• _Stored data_
--- START ---

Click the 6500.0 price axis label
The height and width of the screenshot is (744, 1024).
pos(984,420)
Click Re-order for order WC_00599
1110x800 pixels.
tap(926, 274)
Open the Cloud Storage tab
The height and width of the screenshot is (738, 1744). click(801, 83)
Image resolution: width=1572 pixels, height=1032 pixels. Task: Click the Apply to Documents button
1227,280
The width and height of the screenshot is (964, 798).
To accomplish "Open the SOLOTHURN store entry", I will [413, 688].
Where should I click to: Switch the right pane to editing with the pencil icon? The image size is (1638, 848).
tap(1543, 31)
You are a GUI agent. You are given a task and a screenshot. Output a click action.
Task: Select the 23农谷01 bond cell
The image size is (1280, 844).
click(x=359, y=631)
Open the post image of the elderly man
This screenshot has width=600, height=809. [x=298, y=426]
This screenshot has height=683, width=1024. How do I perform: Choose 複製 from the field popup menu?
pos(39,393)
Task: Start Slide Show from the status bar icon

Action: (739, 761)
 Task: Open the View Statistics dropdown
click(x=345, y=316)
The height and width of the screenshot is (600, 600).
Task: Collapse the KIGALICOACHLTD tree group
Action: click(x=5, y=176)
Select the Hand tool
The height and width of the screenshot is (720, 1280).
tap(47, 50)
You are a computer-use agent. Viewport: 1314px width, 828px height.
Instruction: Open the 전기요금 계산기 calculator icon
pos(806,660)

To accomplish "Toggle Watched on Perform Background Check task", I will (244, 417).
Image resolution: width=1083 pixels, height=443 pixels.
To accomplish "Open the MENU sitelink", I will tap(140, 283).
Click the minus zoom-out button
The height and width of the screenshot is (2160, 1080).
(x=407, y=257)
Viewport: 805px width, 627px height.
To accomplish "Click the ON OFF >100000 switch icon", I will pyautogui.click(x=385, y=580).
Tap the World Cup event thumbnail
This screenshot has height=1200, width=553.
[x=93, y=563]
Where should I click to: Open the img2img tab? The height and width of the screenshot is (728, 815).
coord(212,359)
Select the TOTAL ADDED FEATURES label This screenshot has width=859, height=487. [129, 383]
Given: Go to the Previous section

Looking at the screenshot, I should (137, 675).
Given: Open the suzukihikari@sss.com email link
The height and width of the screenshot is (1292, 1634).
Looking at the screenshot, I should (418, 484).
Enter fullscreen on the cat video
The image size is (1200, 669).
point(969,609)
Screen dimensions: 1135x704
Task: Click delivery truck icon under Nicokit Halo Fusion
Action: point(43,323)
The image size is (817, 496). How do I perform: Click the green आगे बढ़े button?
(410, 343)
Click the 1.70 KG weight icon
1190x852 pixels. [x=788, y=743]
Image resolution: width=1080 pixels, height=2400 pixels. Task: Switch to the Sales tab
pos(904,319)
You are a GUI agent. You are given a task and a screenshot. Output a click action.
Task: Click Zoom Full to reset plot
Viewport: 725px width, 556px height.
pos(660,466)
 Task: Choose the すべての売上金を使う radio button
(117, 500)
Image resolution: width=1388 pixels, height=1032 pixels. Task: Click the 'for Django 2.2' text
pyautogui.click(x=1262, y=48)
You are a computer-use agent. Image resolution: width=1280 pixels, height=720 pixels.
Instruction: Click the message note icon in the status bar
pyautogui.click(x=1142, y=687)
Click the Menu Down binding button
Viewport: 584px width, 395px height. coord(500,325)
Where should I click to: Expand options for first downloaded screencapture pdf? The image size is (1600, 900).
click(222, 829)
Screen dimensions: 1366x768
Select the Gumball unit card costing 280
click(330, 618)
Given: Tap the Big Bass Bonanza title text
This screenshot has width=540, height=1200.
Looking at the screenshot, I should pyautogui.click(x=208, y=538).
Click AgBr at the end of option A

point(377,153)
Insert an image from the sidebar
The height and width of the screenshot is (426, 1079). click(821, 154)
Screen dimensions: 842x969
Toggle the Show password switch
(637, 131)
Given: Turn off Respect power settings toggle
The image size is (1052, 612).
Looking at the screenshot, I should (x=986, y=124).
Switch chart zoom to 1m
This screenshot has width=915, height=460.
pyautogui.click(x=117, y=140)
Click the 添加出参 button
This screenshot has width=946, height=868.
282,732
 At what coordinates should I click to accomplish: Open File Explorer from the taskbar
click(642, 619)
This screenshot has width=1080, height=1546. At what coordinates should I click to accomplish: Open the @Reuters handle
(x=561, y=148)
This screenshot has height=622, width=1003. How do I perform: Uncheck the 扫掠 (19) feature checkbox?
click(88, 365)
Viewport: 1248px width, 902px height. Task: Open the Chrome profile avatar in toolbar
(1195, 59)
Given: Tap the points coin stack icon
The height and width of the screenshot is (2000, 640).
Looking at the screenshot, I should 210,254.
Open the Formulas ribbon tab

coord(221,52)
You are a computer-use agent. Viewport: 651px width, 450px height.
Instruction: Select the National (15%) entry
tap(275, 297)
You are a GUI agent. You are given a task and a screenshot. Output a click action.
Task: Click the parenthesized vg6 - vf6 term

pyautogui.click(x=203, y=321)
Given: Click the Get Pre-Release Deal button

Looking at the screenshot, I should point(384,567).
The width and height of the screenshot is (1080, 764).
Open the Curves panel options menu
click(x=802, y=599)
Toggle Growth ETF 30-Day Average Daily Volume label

--- END ---

• _Task prompt_
All lines from the start of the entries through the line where "The width and height of the screenshot is (964, 798)." sits should be duplicated exactly, with nothing else in the output.

• _Solution to this task_
Click the 6500.0 price axis label
The height and width of the screenshot is (744, 1024).
pos(984,420)
Click Re-order for order WC_00599
1110x800 pixels.
tap(926, 274)
Open the Cloud Storage tab
The height and width of the screenshot is (738, 1744). click(801, 83)
Image resolution: width=1572 pixels, height=1032 pixels. Task: Click the Apply to Documents button
1227,280
The width and height of the screenshot is (964, 798).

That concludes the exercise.